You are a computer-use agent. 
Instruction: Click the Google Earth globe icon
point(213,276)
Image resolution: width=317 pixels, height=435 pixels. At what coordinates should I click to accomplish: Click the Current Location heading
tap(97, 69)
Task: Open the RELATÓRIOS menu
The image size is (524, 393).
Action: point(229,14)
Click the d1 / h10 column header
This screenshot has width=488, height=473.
...
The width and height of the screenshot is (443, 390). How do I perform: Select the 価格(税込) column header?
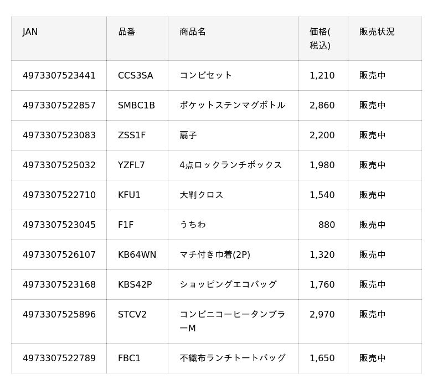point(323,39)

▸ **ASSIGNMENT**:
Set down only the lines above that fall between the line holding "You are a computer-use agent." and the line holding "This screenshot has width=488, height=473.", inclusive, keeping each exact.

▸ **FINAL ANSWER**:
You are a computer-use agent. 
Instruction: Click the Google Earth globe icon
point(213,276)
Image resolution: width=317 pixels, height=435 pixels. At what coordinates should I click to accomplish: Click the Current Location heading
tap(97, 69)
Task: Open the RELATÓRIOS menu
The image size is (524, 393).
Action: point(229,14)
Click the d1 / h10 column header
This screenshot has width=488, height=473.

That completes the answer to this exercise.